Any way of filtering given rows from a tensor A?

Kukai_Nakahata · June 2, 2020, 8:59am

I have a matrix A and its a 2 x n tensor and it represents a collection of n points with coordinates (x, y). I have a separate tensor B that is also 2 x m, (n>m) and all points in B is in A, I want a tensor C that is the collection of points in A that is not in B (set difference).

in regular python, if we have a list of points and if we want to find the difference we do the following:
C = set(A) - set(B)

I want to know if there’s a method of doing this on the GPU, I know how to do a one dimensional tensor with a bool tensor and a mask ( non-intersection of 1d tensor ). but if I put in a two dimensional tensor, then the output gets flatten and loses the dimensionality of the points

My code so far:

def set_differ(a, b):                                                                                                                                                                                                    
     A = torch.tensor(a, device = 'cuda')                                                                                                                                                                            
     B = torch.tensor(b, device = 'cuda')                                                                                                                                                                                                                                                                                                                           
     size = A.size()                                                                                                                                                                                         
     # bool_vec is a 1d mask that tells if the point stored at that index is included in the difference or not
     bool_vec = torch.ones(1, size[0], dtype = torch.bool, device="cuda")                                                                                                                                         
     for point in B: 
            # update bool_vec if the point (x, y) is in A, change the value at that index to False                                                                                                                                                                                                                                                                                                                                                                                                                                                                                                                              
            bool_vec = bool_vec & (A != point).any(1)                                                                                                                                                                             
     # stack the bool_vec so that it is the same size as A
     bool_vec = torch.cat([bool_vec]*size[1], 0)                                                                                                                                                                 
     set_difference = A[torch.t(bool_vec)]

inputs and outputs:

A = tensor([[ 1,  1],
        [10,  6],
        [ 4,  5],
        [ 9,  8],
        [ 0,  6],
        [ 7,  1],
        [17, 16]], device='cuda:0')
B = tensor([[1, 1],
        [7, 1]], device='cuda:0')

desired output = tensor([10,  6],
        [ 4,  5],
        [ 9,  8],
        [ 0,  6],
        [17, 16]], device='cuda:0')
actual output: tensor([10,  6,  4,  5,  9,  8,  0,  6, 17, 16], device='cuda:0')
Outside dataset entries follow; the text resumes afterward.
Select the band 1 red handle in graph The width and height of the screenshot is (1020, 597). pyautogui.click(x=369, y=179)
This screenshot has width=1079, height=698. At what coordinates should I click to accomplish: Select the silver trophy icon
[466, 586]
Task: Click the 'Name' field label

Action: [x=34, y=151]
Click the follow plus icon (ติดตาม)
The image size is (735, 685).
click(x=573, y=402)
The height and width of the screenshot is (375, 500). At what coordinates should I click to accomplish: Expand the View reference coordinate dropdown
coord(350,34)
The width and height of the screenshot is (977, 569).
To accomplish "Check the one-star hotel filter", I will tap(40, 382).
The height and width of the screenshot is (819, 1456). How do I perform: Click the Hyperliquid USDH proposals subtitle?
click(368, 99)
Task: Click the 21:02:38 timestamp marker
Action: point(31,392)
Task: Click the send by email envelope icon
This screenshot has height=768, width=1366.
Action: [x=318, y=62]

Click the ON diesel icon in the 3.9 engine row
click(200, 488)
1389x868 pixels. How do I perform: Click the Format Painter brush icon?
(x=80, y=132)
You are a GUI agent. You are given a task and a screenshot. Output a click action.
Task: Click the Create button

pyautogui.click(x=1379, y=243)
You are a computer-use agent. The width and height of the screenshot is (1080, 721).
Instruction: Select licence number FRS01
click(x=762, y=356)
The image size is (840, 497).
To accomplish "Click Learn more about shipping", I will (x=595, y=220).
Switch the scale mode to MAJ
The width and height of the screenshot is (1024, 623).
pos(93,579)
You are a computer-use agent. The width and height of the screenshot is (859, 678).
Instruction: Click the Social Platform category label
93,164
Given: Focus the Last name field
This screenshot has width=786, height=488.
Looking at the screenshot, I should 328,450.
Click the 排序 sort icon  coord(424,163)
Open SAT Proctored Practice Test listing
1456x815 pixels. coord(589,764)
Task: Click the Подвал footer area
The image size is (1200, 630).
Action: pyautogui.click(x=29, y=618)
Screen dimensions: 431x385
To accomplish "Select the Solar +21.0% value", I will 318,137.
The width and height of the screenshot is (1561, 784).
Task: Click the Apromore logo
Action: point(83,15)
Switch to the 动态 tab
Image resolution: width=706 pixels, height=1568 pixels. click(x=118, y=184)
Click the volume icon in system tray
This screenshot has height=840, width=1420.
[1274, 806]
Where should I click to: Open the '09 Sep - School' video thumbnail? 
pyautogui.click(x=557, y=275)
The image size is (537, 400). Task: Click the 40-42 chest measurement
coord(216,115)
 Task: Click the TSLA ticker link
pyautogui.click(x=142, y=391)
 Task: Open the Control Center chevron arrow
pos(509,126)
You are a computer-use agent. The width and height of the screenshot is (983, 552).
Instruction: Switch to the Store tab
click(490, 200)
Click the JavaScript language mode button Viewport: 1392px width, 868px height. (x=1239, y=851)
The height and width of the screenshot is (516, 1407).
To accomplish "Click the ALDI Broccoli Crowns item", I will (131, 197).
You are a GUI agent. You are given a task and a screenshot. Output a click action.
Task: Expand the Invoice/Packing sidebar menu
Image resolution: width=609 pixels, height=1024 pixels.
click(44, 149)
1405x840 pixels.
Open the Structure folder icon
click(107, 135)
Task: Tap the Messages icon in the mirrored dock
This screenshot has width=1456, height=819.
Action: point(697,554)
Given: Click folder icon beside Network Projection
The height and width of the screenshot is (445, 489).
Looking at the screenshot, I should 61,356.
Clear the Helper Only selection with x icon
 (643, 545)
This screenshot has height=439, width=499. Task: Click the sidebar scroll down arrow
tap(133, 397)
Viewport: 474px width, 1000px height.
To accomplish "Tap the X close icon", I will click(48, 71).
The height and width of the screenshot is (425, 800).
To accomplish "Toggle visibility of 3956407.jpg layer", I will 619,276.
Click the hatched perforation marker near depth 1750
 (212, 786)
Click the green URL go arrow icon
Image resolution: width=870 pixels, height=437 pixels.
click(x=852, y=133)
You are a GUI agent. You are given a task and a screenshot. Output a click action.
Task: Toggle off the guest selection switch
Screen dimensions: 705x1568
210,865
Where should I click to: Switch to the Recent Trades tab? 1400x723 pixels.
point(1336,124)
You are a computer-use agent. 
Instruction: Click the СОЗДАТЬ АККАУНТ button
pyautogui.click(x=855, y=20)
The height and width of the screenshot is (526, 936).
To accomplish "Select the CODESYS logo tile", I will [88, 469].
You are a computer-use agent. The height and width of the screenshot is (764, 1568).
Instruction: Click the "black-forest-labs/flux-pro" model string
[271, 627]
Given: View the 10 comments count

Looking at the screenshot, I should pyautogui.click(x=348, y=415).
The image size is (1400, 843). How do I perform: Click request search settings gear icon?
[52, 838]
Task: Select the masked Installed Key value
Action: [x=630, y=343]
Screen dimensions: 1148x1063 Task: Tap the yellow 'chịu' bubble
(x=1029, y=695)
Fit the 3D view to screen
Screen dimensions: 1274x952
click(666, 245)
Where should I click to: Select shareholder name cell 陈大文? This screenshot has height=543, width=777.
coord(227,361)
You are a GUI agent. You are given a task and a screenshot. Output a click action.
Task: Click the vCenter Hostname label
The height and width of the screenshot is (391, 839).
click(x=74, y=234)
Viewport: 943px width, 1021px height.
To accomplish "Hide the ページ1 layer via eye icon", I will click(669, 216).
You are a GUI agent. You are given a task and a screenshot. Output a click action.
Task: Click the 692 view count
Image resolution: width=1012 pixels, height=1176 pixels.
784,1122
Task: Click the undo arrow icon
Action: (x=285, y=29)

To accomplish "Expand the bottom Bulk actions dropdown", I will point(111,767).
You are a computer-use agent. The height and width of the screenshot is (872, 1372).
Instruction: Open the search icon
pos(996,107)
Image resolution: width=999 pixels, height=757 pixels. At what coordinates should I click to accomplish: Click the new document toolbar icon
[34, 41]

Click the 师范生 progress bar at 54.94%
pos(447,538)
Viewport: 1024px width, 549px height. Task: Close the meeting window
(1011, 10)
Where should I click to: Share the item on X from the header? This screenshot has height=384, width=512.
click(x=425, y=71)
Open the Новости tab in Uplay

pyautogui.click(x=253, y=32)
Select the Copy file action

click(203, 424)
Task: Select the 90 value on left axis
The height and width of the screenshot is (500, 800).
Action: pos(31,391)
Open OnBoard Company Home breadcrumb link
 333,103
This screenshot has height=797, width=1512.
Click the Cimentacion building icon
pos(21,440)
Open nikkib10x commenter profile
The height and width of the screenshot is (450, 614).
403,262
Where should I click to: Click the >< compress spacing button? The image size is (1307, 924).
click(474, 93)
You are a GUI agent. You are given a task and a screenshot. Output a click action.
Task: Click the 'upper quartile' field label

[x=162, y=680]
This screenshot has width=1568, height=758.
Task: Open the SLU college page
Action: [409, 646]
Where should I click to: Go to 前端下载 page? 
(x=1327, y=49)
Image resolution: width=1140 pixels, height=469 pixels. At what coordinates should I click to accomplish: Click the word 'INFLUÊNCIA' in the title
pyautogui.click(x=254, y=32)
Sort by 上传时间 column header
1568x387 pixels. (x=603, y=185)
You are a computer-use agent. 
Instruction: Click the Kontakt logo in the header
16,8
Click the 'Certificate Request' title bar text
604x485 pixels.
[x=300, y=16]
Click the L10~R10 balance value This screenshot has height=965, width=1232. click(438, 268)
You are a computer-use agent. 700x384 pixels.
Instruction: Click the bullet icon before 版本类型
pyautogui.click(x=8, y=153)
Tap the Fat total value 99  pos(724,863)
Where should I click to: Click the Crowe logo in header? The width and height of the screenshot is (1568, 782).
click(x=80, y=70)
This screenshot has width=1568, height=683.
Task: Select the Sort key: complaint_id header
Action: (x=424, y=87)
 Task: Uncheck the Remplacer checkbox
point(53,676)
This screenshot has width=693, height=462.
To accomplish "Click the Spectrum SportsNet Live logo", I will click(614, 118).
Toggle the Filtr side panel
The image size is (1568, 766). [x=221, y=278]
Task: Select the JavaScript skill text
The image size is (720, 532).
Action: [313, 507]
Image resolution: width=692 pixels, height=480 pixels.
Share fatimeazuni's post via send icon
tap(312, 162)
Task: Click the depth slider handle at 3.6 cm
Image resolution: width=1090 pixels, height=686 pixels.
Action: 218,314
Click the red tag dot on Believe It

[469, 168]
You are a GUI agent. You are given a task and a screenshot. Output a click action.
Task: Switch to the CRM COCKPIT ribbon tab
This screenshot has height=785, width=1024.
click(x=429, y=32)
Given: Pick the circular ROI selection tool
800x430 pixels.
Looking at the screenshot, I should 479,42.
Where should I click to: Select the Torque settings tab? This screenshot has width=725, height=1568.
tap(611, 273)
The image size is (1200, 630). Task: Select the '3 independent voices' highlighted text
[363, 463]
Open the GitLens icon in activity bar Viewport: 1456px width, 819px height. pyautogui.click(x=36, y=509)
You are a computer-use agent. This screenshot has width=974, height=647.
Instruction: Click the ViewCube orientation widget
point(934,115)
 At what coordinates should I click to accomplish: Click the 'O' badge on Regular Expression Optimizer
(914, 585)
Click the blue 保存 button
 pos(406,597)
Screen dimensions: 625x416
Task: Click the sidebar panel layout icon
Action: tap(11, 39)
aRI0U · June 2, 2020, 9:25am

I think that the easiest solution is to use list comprehensions to compute a mask. The following piece of code seems to do what you want:

import torch

A = torch.tensor([1,1,10,6,4,5,9,8,0,6,7,1,17,16]).view(-1,2).cuda()
B = torch.tensor([1,1,7,1]).view(-1,2).cuda()

print('A:\n', A)
print('B:\n', B)

def set_differ(A, B):
  r"""Returns the elements of A without the elements of B"""
  mask = torch.as_tensor([elem not in B for elem in A])
  return A[mask]

print('out:')
set_differ(A, B)

returns

A:
 tensor([[ 1,  1],
        [10,  6],
        [ 4,  5],
        [ 9,  8],
        [ 0,  6],
        [ 7,  1],
        [17, 16]], device='cuda:0')
B:
 tensor([[1, 1],
        [7, 1]], device='cuda:0')
out:

tensor([[10,  6],
        [ 4,  5],
        [ 9,  8],
        [ 0,  6],
        [17, 16]], device='cuda:0')

EDIT:

Another solution would be to use the fact that a point x from A also belongs to B iff its closest point in B is at distance 0. Then you can compute the pointwise distance between points from A and B to filter them.

def set_differ2(A, B):
  cdist = torch.cdist(A.float(), B.float())
  min_dist = torch.min(cdist, dim=1).values
  return A[min_dist>0]

In an algorithmic point of view, that second solution should be slower, however thanks to some CUDA magic it seems to be faster with your example:

%timeit set_differ(A, B)
%timeit set_differ2(A, B)

returns

1000 loops, best of 3: 752 µs per loop
1000 loops, best of 3: 259 µs per loop

I don’t know which solution is faster for larger point clouds, so I suggest you to try both methods with bigger values for m and n.

Kukai_Nakahata · June 2, 2020, 9:45am

That is exactly what I wanted. Why is list Comp allowed in this situation? I just started pytorch so maybe I’m wrong but I thought any list comprehension would be running on the CPU. If not, how is it running on the GPU?

aRI0U · June 2, 2020, 10:04am

I don’t know if list comprehensions are actually forbidden when dealing with tensors in GPU, but yes they actually are computed on CPU, so it is often a better idea to vectorize than to use list comprehensions if you can. That could explain why the second method is faster than the first one.
However note than with the first method the list comprehension only builds a Python list of Python booleans, so there are no issues with lists of GPU tensors or stuff like that.

shwinshaker · June 12, 2022, 7:01pm

I believe when A contains many more elements than B, it should be faster to loop over B and leave the comparison with A to parallel computation. Hope this alternative solution helps others.

def check_one(tensor, element):
    return 1 - torch.prod(tensor == element, dim=1)

def set_differ(A, B):
    is_in = torch.prod(torch.stack([check_one(A, e) for e in B]), dim=0)
    return A[is_in.nonzero().ravel()]